Task description
Render the records as a Markdown table with the columns "No." and "Line", numbering each row and leaving out blank lines. Begin at the line containing "Select the ₱592.00 price cell" and stop at the last line of the records.

** BEGIN Listed entries **

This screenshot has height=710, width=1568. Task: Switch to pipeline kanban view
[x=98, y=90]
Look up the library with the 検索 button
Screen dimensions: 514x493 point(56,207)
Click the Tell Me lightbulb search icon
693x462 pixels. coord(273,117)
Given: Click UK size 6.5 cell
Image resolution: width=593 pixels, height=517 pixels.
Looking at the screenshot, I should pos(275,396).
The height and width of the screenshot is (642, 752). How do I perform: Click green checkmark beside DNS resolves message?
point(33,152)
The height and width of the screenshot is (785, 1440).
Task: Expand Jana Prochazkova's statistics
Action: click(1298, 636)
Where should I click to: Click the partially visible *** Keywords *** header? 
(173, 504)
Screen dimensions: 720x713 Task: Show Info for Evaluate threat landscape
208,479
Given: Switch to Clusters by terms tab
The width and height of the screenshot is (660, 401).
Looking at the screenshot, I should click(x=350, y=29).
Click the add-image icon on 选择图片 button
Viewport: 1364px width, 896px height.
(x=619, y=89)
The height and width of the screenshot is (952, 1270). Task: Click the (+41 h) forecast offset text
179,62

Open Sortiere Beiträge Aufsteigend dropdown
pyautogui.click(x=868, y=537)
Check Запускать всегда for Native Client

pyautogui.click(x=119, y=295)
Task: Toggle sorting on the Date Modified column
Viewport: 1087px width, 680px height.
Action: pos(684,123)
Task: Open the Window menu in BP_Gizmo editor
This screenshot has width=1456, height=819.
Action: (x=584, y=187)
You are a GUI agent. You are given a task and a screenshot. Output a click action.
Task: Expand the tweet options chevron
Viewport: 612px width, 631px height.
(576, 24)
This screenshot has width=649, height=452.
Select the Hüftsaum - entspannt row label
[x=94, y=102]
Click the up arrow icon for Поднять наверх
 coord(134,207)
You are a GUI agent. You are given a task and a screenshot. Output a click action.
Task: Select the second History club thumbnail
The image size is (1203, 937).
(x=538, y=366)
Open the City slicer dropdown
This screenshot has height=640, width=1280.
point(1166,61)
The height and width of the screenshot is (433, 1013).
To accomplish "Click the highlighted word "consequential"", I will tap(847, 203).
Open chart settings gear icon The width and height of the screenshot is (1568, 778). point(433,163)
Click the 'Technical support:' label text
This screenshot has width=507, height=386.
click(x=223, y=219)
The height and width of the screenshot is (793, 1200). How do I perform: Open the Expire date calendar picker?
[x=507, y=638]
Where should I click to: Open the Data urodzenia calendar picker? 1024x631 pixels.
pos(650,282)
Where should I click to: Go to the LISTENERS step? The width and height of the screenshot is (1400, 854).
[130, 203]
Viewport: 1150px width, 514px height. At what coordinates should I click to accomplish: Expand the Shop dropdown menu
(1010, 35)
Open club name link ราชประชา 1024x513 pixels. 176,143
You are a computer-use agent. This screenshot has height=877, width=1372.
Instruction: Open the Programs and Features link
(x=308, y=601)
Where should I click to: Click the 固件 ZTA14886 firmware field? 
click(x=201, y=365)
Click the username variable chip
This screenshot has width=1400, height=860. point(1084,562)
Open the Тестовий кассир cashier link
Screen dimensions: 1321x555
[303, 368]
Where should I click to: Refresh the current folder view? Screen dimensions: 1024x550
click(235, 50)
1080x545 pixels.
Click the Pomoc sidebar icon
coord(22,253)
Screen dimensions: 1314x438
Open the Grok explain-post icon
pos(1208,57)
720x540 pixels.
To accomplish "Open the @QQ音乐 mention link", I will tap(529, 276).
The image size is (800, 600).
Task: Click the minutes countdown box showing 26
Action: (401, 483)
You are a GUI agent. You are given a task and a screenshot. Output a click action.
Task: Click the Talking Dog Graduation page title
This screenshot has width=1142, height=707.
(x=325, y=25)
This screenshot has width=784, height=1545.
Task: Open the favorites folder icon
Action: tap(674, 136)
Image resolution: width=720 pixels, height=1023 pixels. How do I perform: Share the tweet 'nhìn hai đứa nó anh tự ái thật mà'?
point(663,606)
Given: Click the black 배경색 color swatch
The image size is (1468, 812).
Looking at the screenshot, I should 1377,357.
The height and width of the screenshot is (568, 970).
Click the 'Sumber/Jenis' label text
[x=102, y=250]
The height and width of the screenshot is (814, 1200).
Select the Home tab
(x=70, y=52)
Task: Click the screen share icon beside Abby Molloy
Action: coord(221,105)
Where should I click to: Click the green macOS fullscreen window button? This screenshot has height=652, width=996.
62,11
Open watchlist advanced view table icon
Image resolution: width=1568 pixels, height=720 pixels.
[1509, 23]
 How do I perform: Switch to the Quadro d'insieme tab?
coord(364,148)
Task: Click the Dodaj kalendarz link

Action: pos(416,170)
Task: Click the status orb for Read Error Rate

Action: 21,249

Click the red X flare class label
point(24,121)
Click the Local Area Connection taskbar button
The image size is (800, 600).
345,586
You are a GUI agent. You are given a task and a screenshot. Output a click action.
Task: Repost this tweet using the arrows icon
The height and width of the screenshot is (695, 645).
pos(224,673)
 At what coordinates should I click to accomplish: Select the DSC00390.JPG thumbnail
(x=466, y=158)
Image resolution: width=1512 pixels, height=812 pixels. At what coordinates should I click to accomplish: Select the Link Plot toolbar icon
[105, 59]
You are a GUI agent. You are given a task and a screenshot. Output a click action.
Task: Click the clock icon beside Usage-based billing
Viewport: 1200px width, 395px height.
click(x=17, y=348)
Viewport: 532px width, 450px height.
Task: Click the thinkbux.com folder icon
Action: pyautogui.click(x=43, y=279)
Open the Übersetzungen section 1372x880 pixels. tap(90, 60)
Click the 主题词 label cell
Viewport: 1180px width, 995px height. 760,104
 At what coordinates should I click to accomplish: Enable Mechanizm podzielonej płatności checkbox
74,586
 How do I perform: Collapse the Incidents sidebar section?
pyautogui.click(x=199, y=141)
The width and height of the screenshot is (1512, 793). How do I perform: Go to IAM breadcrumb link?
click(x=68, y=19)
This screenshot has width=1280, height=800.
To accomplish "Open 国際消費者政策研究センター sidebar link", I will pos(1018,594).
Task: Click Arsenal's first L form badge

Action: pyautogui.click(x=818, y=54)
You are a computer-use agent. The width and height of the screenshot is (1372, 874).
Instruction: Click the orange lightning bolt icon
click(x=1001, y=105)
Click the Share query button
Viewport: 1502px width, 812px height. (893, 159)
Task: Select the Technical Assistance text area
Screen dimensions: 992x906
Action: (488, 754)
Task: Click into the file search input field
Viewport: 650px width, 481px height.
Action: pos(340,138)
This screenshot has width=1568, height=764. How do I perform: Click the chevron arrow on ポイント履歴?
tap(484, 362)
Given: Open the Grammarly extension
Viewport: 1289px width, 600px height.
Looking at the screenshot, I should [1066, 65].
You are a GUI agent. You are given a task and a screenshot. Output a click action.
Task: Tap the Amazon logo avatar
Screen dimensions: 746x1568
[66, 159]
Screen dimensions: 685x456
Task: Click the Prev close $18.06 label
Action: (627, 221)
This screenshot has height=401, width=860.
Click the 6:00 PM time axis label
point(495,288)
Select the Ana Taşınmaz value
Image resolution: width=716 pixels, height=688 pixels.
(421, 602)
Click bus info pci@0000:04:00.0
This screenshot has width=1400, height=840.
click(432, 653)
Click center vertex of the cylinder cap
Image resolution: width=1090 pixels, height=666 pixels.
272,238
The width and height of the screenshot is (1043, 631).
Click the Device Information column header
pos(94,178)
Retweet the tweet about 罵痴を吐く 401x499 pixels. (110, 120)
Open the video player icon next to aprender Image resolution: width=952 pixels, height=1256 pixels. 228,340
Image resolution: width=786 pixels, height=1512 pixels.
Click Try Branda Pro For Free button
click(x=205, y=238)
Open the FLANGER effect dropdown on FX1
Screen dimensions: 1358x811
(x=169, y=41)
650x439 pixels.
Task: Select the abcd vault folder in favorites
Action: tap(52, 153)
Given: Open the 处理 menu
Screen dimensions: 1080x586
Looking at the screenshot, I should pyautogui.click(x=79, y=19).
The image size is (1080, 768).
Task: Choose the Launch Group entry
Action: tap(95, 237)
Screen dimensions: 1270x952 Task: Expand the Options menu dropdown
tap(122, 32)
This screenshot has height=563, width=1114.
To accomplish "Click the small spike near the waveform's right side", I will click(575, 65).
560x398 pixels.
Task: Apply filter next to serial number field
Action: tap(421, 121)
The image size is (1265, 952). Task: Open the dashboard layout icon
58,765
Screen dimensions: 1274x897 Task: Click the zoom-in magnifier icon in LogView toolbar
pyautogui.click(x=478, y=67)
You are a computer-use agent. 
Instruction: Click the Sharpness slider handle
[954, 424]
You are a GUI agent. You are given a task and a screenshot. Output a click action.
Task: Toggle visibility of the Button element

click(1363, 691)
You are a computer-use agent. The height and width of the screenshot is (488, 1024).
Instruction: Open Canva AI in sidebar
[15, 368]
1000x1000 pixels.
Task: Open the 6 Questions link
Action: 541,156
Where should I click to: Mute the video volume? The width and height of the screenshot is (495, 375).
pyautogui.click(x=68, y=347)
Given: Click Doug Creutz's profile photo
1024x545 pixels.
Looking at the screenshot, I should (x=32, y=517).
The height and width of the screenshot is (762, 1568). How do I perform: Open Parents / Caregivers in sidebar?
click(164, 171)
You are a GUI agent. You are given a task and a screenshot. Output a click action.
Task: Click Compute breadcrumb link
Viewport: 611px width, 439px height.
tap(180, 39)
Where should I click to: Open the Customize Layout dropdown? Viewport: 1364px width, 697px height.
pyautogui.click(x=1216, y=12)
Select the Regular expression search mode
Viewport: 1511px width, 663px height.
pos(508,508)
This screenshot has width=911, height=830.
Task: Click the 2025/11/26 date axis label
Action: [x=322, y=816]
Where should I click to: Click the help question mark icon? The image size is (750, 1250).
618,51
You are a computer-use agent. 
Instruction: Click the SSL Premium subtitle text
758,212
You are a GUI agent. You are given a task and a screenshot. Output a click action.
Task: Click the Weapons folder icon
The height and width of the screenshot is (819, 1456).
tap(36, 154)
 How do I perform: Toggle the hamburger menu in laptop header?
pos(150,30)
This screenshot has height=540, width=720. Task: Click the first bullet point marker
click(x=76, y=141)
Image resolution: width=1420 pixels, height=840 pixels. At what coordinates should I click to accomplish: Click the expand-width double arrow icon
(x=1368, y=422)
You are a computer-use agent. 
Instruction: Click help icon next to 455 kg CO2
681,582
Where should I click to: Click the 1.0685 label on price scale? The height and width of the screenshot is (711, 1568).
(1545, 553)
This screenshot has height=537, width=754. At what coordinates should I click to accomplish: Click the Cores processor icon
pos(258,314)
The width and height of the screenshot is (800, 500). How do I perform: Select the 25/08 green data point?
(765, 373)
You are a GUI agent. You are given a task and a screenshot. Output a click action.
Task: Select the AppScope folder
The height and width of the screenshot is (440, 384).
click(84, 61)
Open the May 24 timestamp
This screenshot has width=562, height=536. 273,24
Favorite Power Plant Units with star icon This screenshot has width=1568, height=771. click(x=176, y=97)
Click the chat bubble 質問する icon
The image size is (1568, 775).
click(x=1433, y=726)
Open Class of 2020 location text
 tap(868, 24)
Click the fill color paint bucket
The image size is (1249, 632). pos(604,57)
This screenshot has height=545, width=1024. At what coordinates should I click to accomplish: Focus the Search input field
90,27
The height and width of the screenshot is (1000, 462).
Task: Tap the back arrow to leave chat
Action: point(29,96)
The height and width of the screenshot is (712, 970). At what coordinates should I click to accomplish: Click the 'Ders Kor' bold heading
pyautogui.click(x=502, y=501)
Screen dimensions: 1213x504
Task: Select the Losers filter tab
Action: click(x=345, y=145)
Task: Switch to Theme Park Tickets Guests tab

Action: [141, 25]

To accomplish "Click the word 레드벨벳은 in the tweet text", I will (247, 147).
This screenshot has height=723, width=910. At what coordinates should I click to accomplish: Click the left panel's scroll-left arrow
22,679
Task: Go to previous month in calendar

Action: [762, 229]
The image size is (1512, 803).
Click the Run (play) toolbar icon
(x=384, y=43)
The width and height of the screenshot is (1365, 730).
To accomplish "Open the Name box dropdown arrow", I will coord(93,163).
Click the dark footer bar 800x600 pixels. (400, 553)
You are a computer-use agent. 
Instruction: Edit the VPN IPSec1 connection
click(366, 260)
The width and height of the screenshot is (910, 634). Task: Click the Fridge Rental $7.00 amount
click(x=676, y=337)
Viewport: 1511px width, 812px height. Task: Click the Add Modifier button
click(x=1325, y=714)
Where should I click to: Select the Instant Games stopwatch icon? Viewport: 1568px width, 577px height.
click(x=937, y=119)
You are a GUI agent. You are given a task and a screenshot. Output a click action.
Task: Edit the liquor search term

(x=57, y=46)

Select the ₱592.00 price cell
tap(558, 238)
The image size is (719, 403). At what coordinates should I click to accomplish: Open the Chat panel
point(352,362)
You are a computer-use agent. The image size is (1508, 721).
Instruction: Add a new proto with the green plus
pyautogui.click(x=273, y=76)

** END Listed entries **

Correct output
| No. | Line |
|---|---|
| 1 | Select the ₱592.00 price cell |
| 2 | tap(558, 238) |
| 3 | The image size is (719, 403). At what coordinates should I click to accomplish: Open the Chat panel |
| 4 | point(352,362) |
| 5 | You are a computer-use agent. The image size is (1508, 721). |
| 6 | Instruction: Add a new proto with the green plus |
| 7 | pyautogui.click(x=273, y=76) |